- Lisandro Otero*
- Ano III, nº 19, julho de 2004
Contos de Vovô Bush: A fábula da soberania do Iraque
Bush vê seu apoio popular enfraquecido, as pesquisas lhe são adversas, mas deve ganhar a batalha da imagem. Aprendendo a lição do colonialismo inglês, trata de armar uma força nativa que se encarregue da repressão e uma burocracia mansa, oriunda do país, que obedeça ordens e as administre na colônia. Como nunca faltam traidores, vende-pátrias, pelegos e colaboracionistas, apóstatas lograram armar esse chamado “governo” que está encabeçado por um conhecido e declarado agente da CIA, Iyad Allawi.
Mas o comensal pensa uma coisa e o cozinheiro outra. A resistência patriótica ofereceu no dia 23 de junho, quarta, uma refutação espetacular aos planos de criar um protetorado iraquiano. Cinco cidades foram cenário de cruentas batalhas que deixaram 70 mortos e cerca de 300 feridos, na primeira contagem, quase todos membros dessas forças nativas que estão sendo organizadas. A intenção é criar um exército e uma polícia com nativos que “tirem as castanhas do fogo” e enfrentem a rebeldia nacionalista,enquanto eles se dedicam, com toda calma, a extrair o petróleo que não está saindo tão facilmente.
Em Faluja, Ramada, Baquba, Mossul e Bagdá foram desatados violentos combates nas últimas horas (23/06). O sangue de soldados ianques segue jorrando e essas notícias adversas chegam aos jornais e influem nos eleitores que vêem no caos do Oriente Médio a prova mais evidente da incapacidade de Bush. Em Baquba bombardearam a cidade com projéteis de 500 libras, que somente são usados em enfrentamentos com outras unidades militares e jamais devem ser usadas em conflitos com civis, dentro de cidades densamente povoadas. Os helicópteros disparam seus potentes projéteis contra casas habitadas — manifestações da selvageria sem misericórdia com que o Pentágomo está procedendo.
As ruas das cidades iraquianas, segundo o correspondente do New York Times, estão cobertas de carniça. É frequente ver paredes cobertas com restos humanos putrefatos, vidros quebrados, estilhaços, automóveis carbonizados pelas explosões, atoleiros de sangue coagulado, lixo acumulado — a imagem da guerra.

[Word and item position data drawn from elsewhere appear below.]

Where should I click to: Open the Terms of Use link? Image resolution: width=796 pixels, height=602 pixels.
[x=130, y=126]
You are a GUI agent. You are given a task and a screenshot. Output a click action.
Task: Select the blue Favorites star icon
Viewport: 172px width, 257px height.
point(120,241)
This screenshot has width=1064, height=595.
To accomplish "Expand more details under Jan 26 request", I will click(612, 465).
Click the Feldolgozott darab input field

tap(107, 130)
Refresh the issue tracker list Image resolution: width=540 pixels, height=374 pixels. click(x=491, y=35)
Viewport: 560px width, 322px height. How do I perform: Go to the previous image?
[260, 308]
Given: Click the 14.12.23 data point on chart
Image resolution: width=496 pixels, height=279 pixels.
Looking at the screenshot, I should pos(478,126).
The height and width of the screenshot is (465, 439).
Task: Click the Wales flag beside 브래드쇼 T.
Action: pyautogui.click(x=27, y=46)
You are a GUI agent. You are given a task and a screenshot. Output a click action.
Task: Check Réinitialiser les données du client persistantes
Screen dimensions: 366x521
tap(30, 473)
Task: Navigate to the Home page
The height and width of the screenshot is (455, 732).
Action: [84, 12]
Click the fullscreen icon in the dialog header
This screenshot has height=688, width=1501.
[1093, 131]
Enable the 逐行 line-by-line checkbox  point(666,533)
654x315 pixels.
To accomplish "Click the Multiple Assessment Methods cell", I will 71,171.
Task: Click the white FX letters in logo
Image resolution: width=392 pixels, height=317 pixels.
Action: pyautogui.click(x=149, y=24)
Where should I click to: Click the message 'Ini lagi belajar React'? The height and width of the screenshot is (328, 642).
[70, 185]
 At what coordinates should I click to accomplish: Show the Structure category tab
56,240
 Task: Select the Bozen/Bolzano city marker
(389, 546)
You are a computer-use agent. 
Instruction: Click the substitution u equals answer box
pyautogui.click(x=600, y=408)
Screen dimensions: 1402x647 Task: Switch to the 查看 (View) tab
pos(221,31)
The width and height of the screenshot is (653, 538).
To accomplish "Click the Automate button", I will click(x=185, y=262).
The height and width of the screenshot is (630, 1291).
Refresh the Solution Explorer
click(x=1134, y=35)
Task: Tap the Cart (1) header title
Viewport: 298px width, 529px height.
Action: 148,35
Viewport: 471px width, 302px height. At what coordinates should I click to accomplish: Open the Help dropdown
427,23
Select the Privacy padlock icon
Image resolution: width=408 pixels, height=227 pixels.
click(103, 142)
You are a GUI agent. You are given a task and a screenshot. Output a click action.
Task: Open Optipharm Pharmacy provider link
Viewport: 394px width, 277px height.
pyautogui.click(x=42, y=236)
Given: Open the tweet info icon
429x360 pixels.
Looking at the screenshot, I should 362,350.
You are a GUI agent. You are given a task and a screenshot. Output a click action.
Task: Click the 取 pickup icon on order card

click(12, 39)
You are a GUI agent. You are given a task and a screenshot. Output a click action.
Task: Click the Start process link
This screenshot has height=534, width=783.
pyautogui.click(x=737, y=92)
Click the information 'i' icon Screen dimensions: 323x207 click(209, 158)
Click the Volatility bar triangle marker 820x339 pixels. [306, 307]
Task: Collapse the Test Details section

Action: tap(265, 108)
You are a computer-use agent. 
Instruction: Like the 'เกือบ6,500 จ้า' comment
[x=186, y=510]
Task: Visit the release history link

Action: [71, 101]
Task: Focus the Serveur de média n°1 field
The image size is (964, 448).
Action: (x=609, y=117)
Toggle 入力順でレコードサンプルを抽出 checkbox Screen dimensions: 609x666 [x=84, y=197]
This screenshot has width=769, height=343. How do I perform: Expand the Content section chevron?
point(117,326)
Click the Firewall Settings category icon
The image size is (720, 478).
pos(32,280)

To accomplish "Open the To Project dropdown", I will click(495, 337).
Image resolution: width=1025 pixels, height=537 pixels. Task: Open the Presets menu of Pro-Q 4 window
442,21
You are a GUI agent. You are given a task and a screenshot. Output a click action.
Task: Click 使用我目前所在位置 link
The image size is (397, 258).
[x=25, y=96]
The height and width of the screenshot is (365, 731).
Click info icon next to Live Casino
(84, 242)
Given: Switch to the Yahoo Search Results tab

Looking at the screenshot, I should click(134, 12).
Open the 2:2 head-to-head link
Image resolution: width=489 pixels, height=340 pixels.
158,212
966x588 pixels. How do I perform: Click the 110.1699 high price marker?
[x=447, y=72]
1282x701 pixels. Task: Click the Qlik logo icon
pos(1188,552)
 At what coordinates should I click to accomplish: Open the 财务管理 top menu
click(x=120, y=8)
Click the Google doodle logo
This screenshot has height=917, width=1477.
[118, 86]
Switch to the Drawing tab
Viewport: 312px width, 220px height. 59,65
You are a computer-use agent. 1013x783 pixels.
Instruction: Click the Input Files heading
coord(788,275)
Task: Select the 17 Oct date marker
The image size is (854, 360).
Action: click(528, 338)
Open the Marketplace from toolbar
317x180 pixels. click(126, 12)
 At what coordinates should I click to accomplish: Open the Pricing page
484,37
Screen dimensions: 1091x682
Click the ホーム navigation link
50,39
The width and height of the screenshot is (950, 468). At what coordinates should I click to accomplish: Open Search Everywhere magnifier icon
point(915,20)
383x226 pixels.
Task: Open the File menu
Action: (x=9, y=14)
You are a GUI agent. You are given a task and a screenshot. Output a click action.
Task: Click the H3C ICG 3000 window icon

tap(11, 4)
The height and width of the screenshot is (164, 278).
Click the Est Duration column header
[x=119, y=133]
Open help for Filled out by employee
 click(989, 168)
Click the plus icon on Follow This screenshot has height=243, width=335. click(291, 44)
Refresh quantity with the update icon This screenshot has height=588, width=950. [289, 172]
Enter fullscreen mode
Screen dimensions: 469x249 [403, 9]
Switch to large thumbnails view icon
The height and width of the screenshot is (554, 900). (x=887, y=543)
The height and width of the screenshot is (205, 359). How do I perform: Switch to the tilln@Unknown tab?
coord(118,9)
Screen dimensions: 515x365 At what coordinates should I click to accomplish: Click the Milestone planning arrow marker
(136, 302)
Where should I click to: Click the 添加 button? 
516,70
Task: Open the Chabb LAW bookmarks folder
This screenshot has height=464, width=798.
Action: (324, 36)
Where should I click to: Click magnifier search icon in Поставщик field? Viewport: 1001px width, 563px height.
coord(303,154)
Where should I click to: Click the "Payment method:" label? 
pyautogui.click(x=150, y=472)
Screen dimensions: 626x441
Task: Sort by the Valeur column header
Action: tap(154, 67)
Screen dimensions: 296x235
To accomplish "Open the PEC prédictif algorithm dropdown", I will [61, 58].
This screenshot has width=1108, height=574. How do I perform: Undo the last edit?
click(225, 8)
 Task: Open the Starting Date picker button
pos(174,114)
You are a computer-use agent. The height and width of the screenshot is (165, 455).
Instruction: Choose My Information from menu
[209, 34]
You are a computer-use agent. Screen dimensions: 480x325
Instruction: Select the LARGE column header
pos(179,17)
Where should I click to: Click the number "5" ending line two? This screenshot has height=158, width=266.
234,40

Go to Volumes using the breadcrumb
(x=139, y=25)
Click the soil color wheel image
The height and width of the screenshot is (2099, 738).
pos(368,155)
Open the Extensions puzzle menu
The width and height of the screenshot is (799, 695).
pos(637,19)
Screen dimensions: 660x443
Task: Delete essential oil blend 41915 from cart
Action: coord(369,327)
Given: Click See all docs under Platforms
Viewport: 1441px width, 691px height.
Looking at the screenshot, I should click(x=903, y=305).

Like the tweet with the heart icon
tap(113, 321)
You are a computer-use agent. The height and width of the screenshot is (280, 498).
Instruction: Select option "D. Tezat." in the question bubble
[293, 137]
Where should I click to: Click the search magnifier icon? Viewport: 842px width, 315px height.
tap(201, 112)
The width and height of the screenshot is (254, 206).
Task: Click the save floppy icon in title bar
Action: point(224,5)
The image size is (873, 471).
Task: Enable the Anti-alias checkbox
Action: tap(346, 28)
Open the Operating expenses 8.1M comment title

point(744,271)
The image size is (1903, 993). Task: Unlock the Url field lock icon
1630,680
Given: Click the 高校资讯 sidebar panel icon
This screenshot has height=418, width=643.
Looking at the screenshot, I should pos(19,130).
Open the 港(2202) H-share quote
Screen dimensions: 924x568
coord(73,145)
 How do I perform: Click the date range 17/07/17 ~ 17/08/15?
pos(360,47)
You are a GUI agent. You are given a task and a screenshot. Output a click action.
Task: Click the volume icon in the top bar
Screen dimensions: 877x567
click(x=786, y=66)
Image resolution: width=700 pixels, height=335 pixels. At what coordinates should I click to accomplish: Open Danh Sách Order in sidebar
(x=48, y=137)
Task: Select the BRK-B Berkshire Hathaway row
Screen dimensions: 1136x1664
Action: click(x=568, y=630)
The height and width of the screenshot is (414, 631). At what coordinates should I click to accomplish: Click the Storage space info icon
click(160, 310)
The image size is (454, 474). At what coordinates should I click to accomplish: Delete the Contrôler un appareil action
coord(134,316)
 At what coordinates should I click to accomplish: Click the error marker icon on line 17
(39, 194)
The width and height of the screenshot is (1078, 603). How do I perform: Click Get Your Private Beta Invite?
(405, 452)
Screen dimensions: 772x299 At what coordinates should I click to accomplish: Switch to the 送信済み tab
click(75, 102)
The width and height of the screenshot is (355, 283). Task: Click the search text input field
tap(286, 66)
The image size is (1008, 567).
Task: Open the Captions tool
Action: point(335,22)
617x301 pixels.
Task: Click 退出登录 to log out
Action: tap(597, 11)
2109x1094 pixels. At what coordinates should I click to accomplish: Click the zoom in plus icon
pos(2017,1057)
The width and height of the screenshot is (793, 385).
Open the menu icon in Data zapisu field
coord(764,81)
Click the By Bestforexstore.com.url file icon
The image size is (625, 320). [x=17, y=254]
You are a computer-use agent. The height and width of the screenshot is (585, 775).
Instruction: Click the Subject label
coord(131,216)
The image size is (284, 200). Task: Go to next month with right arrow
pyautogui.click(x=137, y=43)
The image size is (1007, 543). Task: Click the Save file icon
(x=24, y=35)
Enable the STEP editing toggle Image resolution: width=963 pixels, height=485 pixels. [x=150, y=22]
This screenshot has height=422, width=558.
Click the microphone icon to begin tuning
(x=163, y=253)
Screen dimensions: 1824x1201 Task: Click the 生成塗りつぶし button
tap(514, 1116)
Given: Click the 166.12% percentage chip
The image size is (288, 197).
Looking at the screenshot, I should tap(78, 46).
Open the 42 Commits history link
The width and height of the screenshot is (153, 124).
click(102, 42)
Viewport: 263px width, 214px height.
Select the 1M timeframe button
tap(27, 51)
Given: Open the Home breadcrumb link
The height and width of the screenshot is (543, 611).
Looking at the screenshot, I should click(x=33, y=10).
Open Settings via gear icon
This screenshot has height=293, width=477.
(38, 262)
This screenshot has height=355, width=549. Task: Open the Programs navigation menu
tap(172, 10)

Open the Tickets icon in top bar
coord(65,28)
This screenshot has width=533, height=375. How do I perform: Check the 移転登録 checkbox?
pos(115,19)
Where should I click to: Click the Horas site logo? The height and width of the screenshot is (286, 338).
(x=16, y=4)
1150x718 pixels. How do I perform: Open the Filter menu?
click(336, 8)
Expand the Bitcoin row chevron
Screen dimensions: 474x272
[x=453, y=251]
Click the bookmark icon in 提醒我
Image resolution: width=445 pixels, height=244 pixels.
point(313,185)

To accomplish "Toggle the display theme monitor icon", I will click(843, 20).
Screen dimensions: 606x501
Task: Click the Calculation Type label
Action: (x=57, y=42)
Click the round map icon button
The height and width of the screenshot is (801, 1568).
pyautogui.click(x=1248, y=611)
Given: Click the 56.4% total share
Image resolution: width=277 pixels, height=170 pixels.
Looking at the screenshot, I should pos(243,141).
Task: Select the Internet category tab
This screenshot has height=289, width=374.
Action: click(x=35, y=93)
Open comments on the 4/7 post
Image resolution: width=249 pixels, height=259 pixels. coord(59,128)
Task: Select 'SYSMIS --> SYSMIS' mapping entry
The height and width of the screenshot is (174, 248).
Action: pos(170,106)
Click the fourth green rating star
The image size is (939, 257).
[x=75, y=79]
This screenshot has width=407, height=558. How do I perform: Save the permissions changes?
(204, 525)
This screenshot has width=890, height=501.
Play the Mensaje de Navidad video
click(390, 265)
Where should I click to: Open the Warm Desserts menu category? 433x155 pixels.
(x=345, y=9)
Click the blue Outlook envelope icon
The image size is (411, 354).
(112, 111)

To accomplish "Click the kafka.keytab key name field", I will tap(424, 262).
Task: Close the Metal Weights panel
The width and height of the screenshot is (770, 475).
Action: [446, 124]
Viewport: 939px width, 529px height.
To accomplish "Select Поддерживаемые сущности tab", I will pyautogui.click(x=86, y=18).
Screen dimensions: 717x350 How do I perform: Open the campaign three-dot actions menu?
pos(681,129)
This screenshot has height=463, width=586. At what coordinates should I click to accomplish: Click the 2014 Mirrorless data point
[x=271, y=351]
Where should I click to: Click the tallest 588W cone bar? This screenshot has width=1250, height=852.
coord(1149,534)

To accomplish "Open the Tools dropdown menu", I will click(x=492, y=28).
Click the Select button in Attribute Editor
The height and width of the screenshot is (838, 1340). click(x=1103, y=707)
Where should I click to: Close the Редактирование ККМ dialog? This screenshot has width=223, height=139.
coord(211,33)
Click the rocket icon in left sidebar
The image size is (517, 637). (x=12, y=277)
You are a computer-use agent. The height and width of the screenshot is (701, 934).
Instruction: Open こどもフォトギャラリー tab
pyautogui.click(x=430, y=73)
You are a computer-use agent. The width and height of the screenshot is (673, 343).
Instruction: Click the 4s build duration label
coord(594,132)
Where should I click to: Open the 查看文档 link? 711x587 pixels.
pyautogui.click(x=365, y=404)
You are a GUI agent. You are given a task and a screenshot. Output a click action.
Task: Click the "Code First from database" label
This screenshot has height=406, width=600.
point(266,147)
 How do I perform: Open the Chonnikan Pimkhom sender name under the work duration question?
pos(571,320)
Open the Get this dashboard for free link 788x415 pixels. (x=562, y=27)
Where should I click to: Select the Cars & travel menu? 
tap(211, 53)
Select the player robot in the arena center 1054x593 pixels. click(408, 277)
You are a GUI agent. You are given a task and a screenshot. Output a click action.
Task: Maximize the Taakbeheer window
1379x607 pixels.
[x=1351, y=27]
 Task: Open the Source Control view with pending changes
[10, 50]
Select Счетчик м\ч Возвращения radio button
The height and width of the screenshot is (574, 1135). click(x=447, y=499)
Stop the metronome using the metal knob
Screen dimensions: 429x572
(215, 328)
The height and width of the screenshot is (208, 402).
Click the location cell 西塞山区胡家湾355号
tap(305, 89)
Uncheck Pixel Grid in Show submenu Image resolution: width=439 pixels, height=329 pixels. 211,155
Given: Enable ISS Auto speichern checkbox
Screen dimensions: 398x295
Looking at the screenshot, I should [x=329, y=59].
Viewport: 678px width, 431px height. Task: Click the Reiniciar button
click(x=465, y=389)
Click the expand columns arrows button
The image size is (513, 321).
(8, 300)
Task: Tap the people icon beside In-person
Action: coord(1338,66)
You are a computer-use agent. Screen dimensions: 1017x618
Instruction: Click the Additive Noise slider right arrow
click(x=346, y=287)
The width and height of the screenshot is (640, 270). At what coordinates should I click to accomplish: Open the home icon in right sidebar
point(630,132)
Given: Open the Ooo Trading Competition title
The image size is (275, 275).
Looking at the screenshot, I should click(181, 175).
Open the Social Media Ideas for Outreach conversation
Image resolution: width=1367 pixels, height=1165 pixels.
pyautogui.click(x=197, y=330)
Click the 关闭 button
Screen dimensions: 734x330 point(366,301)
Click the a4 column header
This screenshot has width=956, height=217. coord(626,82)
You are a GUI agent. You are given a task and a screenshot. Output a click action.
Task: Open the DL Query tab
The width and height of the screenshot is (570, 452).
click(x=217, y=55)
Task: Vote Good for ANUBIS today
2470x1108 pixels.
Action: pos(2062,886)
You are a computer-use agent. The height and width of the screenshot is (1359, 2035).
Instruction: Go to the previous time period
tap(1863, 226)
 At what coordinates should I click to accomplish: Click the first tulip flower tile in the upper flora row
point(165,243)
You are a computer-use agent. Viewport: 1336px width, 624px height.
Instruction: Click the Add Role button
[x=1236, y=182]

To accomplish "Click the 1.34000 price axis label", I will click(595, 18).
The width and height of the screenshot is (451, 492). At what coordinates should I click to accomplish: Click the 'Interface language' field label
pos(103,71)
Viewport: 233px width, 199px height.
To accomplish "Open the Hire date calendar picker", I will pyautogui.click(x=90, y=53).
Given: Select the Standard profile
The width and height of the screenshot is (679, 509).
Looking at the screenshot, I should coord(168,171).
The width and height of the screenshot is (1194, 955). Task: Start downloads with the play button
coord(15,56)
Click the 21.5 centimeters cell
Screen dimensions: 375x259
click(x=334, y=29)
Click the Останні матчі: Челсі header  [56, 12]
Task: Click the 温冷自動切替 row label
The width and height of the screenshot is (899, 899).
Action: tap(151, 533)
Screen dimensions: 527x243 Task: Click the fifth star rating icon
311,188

Ainda que essa fábula chamada “transferência de soberania” se efetue, o governo títere somente terá jurisdição sobre os 6 km² da chamada Zona Verde de Bagdá, com suas 37 ruas e avenidas, um enclave rodeado por casamatas de vigilância, e torres de observação, dezenas de quilômetros de altas muralhas de concreto, ninhos de metralhadoras e carros de assalto estacionados junto aos bem vigiados acessos. Ali se encontram as embaixadas da coalizão, os escritórios dos consórcios petroleiros, os coordenadores dos mercenários, o centro da CIA, todo dispositivo da conquista. Ali se encontra também o luxuoso e racista Hotel Rachid, reservado unicamente para os ianques. Para entrar na Zona Verde é preciso passar por quatro postos de controle e sofrer três revistas corporais, segundo o correspondente do Le Monde. É preciso também preencher um formulário explicando a causa da visita. Para circular no perímetro terá o acompanhamento de dois guardas. Esse é o verdadeiro e único território que alcançará a jurisdição do governo de marionetes. O inepto Paul Bremer será substituido pelo corsário John Negroponte, conhecido por seus crimes na base El Aguacate, em Honduras. Os ianques pretendem que esta farsa signifique o “fim da ocupação” do Iraque, que se converterá numa “república independente.” Nada explica como é que, nessa circunstância, os 130 mil soldados ocupantes permanecerão ali enfrentando uma descomunal insurreição popular.